De acordo com a apuração, a intenção é que o material seja entregue à Polícia Federal e à PGR (Procuradoria-Geral da República) no início de maio. Após análise, o acordo deverá ser encaminhado ao ministro do STF (Supremo Tribunal Federal), André Mendonça, responsável pela homologação.
Desde a transferência para a unidade da PF, Vorcaro tem se reunido diariamente com seus advogados. Os encontros ocorrem em dias úteis, entre 9h e 17h, e têm sido fundamentais para a elaboração dos termos da colaboração. Nem mesmo um quadro de infecção urinária interrompeu as tratativas — as reuniões só foram suspensas por cinco dias devido a uma dedetização na unidade e ao feriado.
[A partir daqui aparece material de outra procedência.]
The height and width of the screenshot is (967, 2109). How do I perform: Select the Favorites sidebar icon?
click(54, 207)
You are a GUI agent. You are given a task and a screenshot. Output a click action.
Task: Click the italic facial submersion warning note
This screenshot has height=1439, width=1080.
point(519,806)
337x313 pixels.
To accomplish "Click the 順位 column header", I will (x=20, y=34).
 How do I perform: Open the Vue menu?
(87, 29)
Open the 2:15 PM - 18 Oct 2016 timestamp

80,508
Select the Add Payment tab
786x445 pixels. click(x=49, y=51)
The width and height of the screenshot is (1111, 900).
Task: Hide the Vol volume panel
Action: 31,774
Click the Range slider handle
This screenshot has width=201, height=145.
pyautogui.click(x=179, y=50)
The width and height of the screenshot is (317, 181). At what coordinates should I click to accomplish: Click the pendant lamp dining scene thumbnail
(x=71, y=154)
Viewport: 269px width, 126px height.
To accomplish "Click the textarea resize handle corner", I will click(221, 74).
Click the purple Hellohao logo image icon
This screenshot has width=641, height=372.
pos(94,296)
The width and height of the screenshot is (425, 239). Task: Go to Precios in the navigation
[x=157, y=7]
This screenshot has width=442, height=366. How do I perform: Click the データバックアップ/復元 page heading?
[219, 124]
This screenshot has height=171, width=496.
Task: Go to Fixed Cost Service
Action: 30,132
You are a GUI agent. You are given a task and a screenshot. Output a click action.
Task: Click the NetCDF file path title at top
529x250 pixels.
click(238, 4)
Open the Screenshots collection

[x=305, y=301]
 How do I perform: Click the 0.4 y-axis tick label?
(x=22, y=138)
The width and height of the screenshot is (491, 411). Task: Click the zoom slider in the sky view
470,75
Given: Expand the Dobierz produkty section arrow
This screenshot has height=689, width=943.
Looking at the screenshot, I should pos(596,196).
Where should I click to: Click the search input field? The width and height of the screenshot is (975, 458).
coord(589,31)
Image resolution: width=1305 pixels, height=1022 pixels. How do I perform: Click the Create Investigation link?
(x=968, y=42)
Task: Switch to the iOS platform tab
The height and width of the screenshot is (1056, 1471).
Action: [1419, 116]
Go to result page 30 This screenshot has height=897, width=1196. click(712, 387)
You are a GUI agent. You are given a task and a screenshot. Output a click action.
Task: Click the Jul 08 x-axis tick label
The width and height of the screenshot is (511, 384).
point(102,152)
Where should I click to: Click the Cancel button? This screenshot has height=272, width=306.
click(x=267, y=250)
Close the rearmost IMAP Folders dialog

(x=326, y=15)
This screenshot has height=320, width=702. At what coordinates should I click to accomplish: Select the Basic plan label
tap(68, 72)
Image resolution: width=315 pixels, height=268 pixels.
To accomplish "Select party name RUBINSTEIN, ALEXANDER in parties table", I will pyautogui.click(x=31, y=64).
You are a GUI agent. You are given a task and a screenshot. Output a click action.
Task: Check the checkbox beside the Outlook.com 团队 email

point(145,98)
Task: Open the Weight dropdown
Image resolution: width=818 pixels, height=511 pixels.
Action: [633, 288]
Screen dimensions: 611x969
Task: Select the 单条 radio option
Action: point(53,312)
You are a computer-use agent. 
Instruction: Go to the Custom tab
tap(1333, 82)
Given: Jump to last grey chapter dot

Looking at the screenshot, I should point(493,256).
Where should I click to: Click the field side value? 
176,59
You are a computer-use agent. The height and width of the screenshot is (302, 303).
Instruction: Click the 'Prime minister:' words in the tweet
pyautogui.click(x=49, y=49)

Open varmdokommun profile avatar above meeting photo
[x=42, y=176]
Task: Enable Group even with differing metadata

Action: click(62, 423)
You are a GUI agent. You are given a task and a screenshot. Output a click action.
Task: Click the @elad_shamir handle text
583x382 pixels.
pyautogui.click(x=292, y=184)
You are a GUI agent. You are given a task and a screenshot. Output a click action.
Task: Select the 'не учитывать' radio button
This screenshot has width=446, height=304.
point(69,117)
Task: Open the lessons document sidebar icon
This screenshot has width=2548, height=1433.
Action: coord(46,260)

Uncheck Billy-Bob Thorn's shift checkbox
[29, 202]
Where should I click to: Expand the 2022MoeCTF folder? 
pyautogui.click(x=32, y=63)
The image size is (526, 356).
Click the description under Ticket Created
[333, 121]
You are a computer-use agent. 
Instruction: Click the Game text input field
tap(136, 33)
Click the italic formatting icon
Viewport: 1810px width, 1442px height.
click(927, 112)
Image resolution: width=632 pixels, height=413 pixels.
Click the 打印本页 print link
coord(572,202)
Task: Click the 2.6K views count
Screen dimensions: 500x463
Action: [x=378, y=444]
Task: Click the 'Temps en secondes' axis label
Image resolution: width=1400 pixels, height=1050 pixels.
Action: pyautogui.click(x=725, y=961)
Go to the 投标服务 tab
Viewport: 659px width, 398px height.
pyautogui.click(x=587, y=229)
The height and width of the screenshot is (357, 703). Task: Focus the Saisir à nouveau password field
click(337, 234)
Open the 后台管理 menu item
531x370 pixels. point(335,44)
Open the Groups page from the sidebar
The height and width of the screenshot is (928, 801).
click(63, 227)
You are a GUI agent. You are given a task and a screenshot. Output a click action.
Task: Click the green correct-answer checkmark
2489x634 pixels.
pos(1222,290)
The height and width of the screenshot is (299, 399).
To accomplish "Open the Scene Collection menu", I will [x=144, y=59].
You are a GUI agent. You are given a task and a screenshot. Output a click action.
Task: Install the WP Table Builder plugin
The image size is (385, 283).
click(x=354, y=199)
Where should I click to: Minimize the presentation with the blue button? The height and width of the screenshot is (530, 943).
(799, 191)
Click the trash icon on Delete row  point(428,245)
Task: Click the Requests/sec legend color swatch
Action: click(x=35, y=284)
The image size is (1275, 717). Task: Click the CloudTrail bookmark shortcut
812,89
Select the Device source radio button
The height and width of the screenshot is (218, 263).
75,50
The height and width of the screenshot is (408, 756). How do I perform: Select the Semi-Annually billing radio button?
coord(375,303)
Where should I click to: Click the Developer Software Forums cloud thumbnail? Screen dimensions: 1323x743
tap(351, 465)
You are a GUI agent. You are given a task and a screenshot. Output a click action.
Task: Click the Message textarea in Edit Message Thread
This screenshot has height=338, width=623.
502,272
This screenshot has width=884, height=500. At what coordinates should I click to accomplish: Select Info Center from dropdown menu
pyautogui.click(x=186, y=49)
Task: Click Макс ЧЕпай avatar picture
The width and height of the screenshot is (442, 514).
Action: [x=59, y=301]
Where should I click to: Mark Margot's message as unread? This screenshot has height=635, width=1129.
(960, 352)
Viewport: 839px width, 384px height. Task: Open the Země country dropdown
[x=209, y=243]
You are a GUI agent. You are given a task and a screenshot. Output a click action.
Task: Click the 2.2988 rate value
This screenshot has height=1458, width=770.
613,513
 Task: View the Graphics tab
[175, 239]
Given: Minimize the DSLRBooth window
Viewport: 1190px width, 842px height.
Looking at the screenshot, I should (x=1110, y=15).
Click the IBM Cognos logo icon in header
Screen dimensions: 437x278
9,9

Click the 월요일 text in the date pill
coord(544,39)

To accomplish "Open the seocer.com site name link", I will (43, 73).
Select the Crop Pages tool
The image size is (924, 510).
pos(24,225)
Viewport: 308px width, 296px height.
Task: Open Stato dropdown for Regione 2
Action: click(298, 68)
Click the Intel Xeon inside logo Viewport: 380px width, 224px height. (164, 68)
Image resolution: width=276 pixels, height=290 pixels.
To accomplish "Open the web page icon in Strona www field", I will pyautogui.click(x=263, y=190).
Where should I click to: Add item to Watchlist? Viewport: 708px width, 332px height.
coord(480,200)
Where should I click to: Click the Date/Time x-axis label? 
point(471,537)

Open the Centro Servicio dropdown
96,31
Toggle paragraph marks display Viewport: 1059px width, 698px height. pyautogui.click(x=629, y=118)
A delação está sendo conduzida pelo advogado José Luís Oliveira Lima, conhecido como Juca, com apoio de um de seus filhos, também advogado. Outro nome envolvido na defesa é Sérgio Leonardo, responsável por auxiliar na logística de reuniões e visitas ao banqueiro.
Segundo as informações, Vorcaro pretende colaborar de forma ampla com as investigações. Entre os pontos da delação, estão a identificação de políticos, empresários e agentes do mercado financeiro que teriam participado do esquema investigado.
Além disso, o banqueiro também deve propor a devolução de uma quantia significativa de recursos, como parte do acordo de colaboração.
Próximos passos
Caso a proposta seja formalizada, caberá à PGR analisar os termos e decidir sobre a viabilidade do acordo. Em seguida, o material será submetido ao STF, que dará a palavra final sobre a homologação.
A expectativa é que a eventual delação possa trazer novos desdobramentos ao caso, ampliando o alcance das investigações e envolvendo outros nomes ligados ao meio político e econômico.